Madison Mayor Satya Rhodes-Conway announced the city’s 2024 operating budget proposal Tuesday.
The operating budget is part of the city’s budget plan that allocates funding for services, programs and staffing. The budget includes over $404 million in spending but also calls for 1% budget cuts to all city agencies as Madison faces funding challenges after 2024.
Despite the cuts, improvements to numerous city services are a top priority, Rhodes-Conway said during her budget announcement Tuesday.
“We are managing our limited resources wisely and doing our best to invest in the things that helped to build a better Madison,” Rhodes-Conway said.
The budget provides funding for an expansion of the city’s mental health programs, including funding for a new EMS coordinator within the fire department to help manage the Community Alternative Response Emergency Services (CARES) program, paramedic teams and a contract with a third party transport system to escort residents to a secure mental health treatment facility in Winnebago.
It also provides funding for overnight shifts for park ranger and parking enforcement officers, a pay raise for general municipal employees and increased city support for housing stability as well as early childhood care, positive youth development, employee training and career development, and crisis intervention and prevention.
Initiatives to “tackle the challenges holding back our economy” require funds normally distributed more equitably by the state Legislature, Rhodes-Conway said in a press release on October 3rd. This limits the ability of the city to address problems like lack of housing and childcare, she said.
Madison is not allowed to implement a local sales tax or income tax under state law. This is not a standard practice for most major cities throughout the country, Rhodes-Conway said.

Dataset excerpts.
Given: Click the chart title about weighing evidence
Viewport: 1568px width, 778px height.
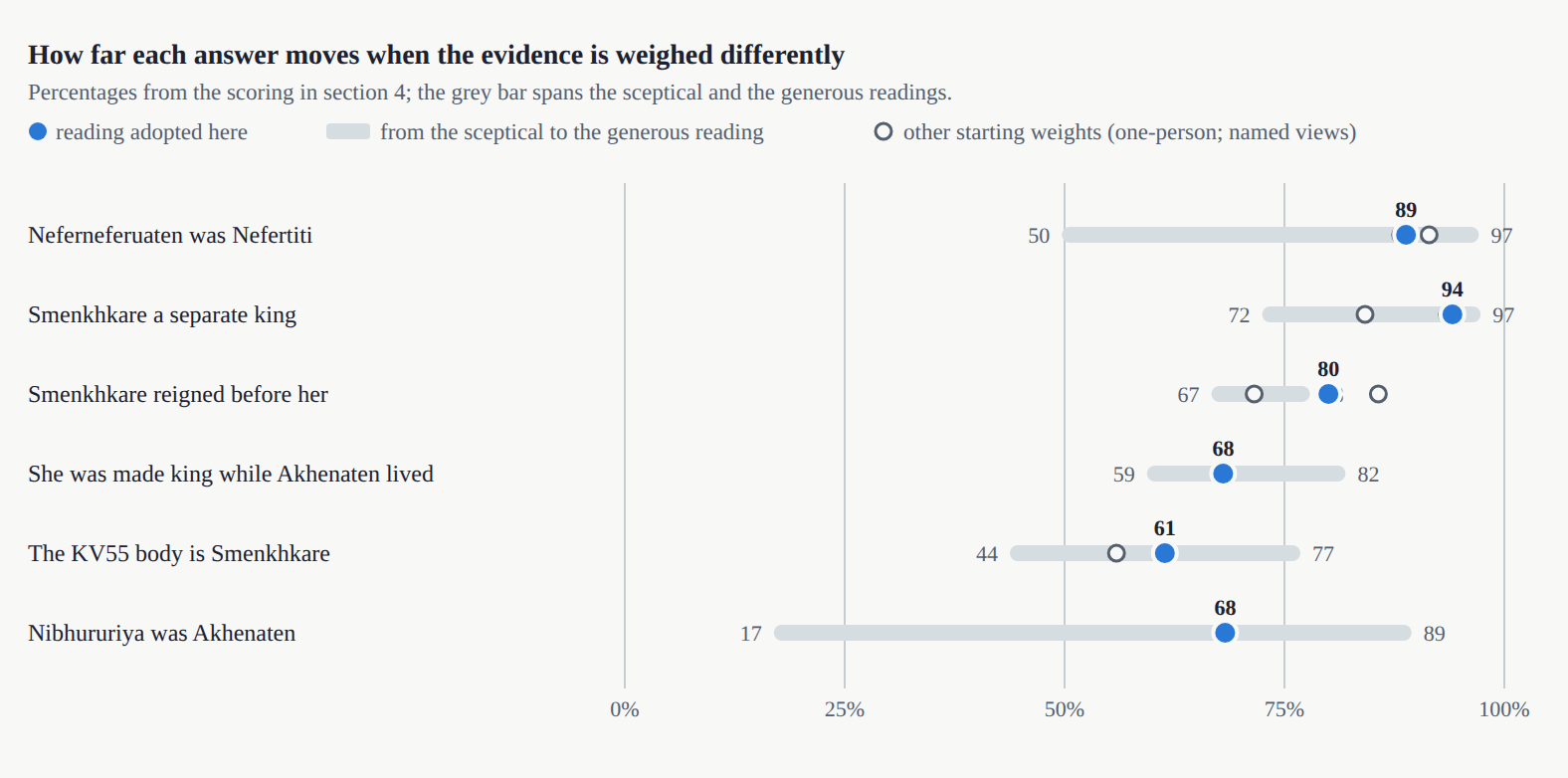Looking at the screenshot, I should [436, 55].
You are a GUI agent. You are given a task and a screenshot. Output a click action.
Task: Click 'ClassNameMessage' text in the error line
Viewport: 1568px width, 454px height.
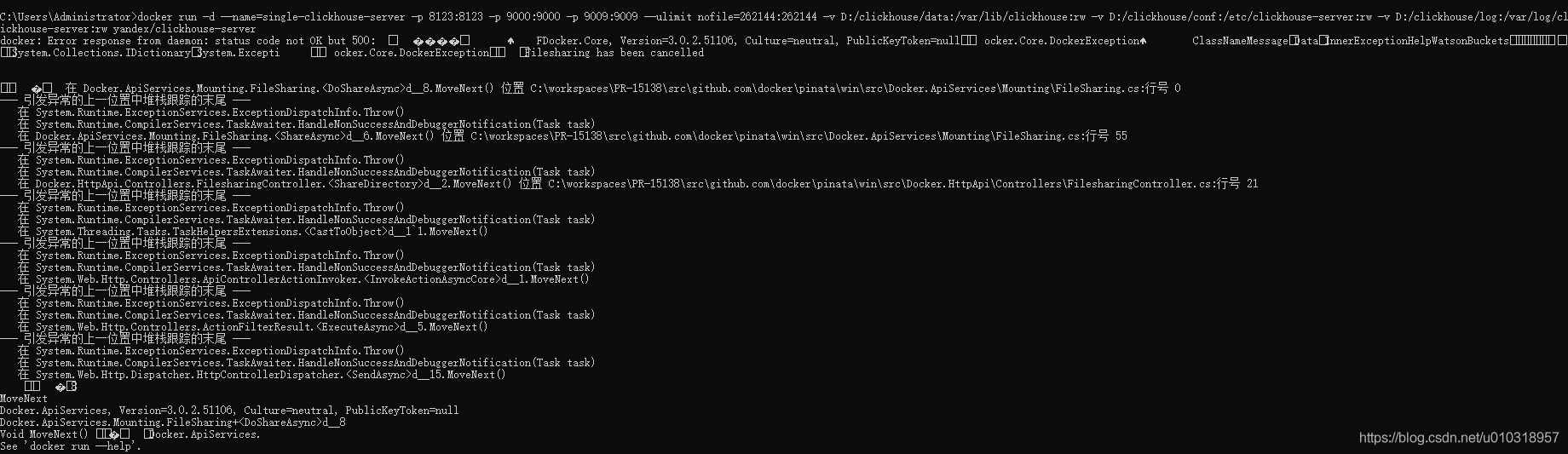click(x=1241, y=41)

==

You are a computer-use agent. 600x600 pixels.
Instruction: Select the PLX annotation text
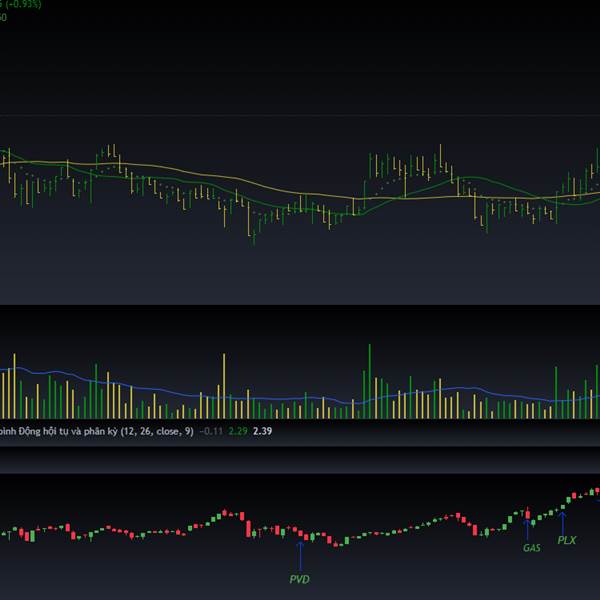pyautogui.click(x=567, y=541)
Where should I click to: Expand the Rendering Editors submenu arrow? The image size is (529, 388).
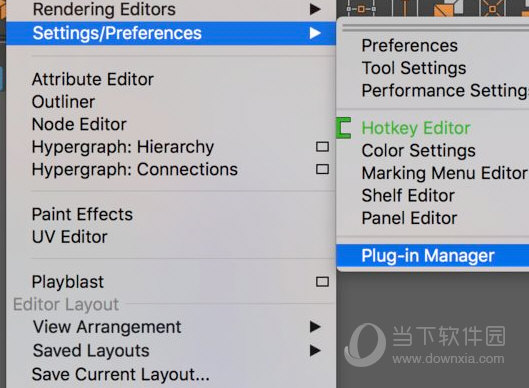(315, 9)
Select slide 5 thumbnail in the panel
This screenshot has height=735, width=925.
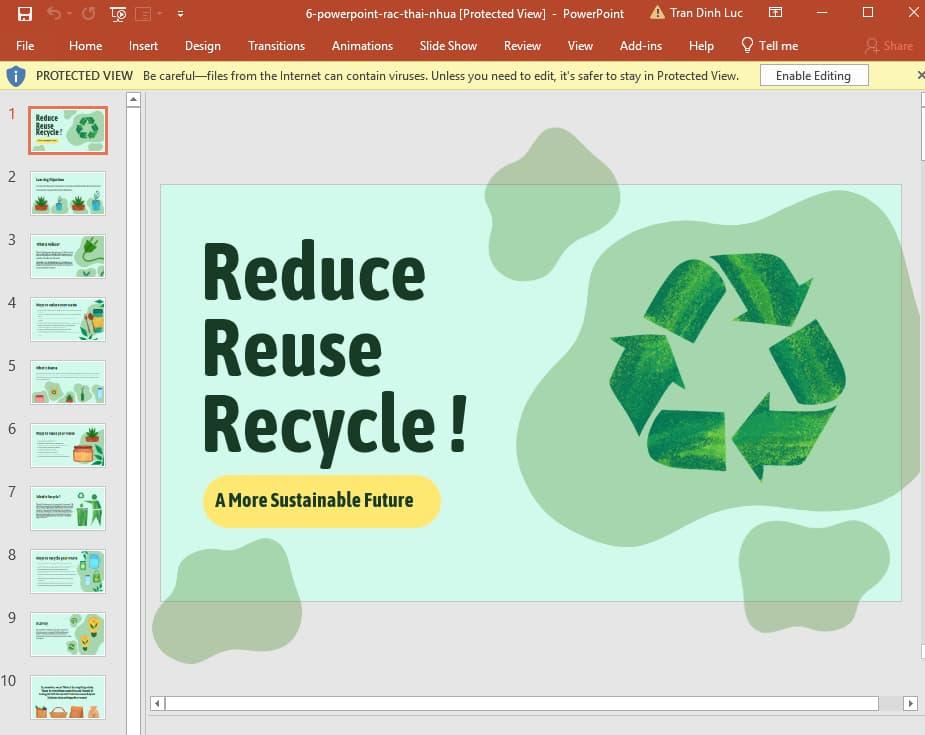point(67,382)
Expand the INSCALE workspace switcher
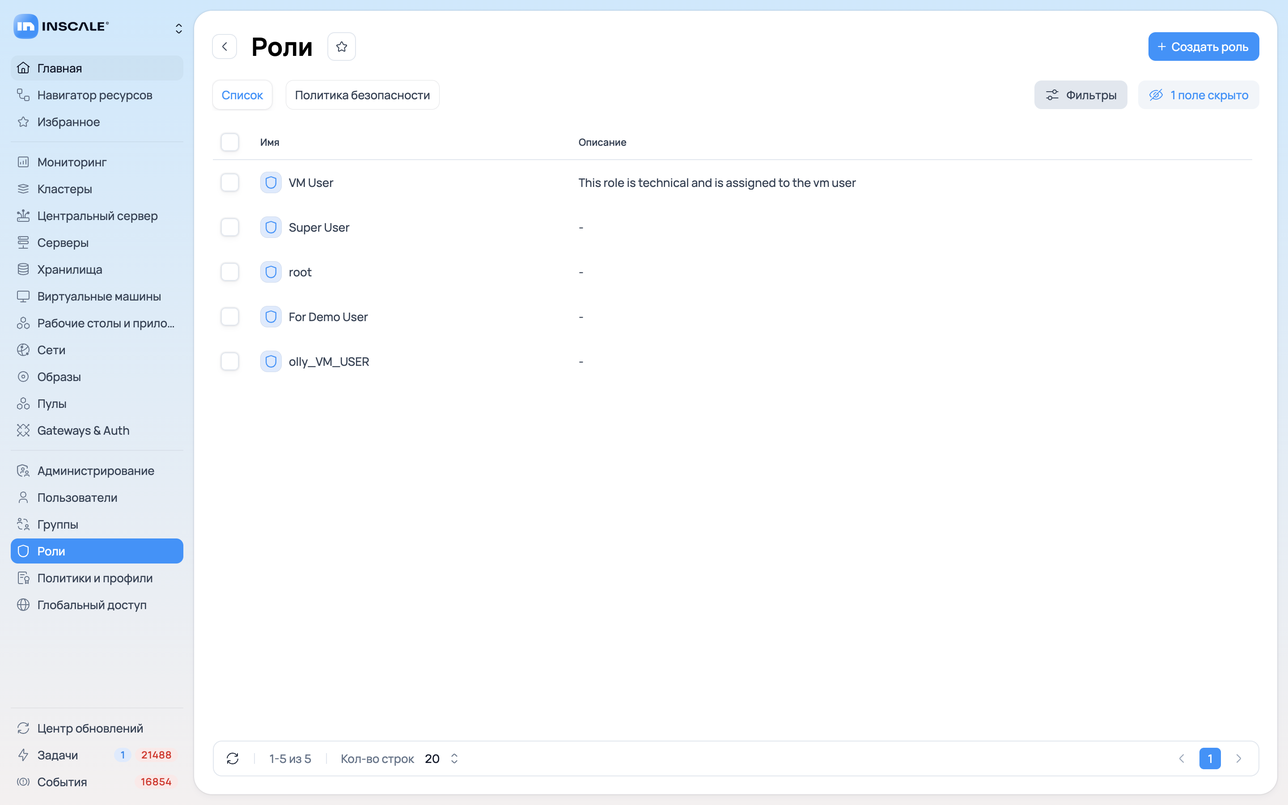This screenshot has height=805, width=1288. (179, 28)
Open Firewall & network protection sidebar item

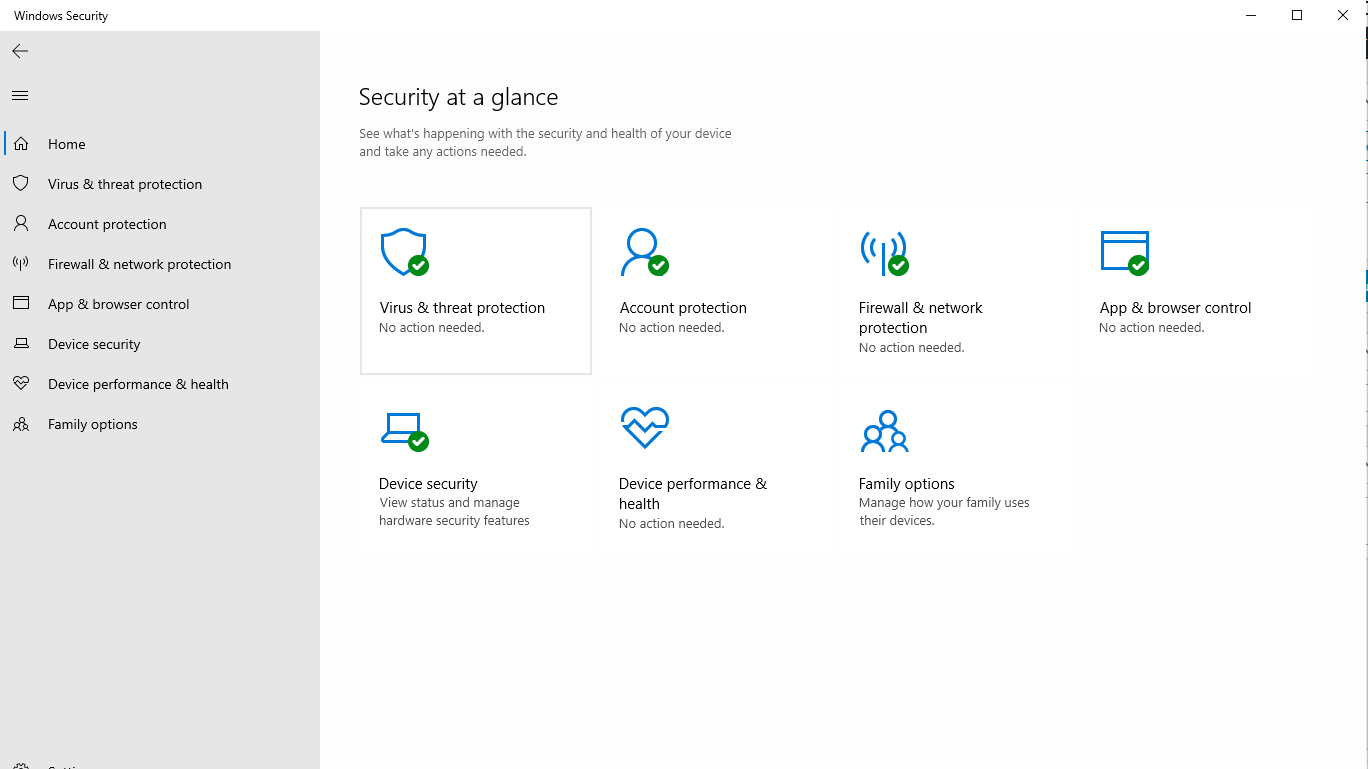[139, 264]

---

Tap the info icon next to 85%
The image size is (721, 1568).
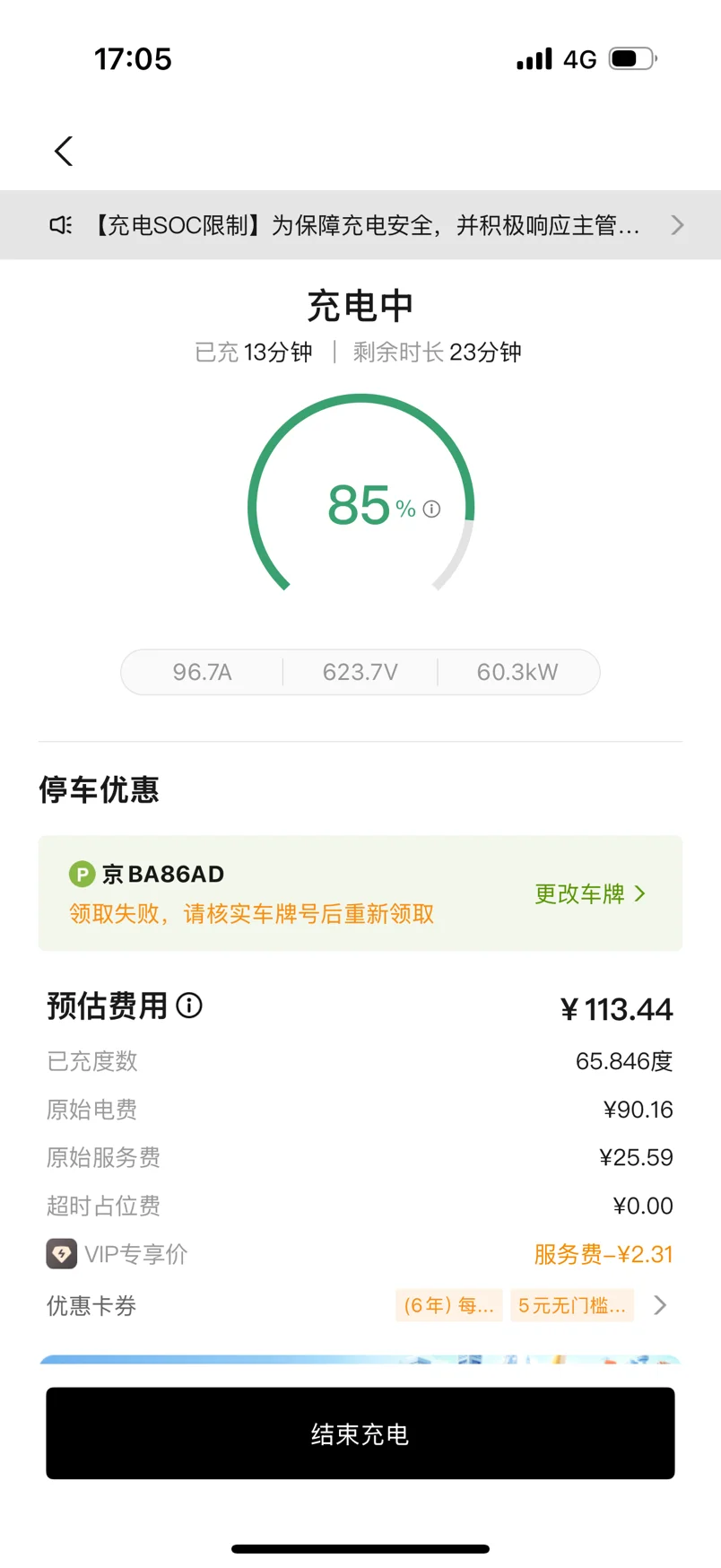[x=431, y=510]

Problem set.
**a.** Answer the following questions using the Madison budget article, marking each answer with its matching numeral:
(i) How much spending does the budget include?
(ii) In which community is the secure mental health treatment facility located?
(iii) Which two kinds of tax is Madison barred from implementing under state law?
**b.** Extend the Madison budget article past its final sentence with a few further paragraphs.
The entries have no connection to the Madison budget article.

Answers for the exercise.
**a.**
(i) Over $404 million.
(ii) Winnebago.
(iii) A local sales tax and an income tax.

**b.**
Rhodes-Conway cited the Republican-controlled Legislature as the primary cause for “unusually” high budget cuts this year. Budget cuts, combined with the state’s restrictions on Madison’s ability to tap into income and sales tax revenue as a measure to fund essential services, raised funding concerns.
“We have no option but to raise property taxes,” Rhodes-Conway said. “[The] Republican-led state Legislature has told us that loud and clear.”
This is also the final year Madison is entitled to federal COVID-19 relief funding. The budget forecast for beyond 2024 “is pretty bleak,” Rhodes-Conway said.
“Our challenge now — as it has been for many years — is to find ways to maintain the city services our residents expect while facing extraordinary fiscal constraints imposed by a state Legislature determined to undermine a city that is a key contributor to our state’s economic success,” she added.
Madison has had a structural deficit — a gap between the revenue the city raises and the cost of maintaining current government services — since 2011, according to the city. As a result, revenue cannot keep up with the rising population and increased need for services, Rhodes-Conway said.
“If annual state aid had simply kept pace with inflation from 2000 levels, Madison's share would be $9 million higher than it is today,” Rhodes-Conway said.
Maintaining quality staffing with the rising cost of medical insurance has been a challenge with limited funding, Rhodes-Conway said. The city has grown substantially over the past decade, but the city’s staff has not expanded at the same rate.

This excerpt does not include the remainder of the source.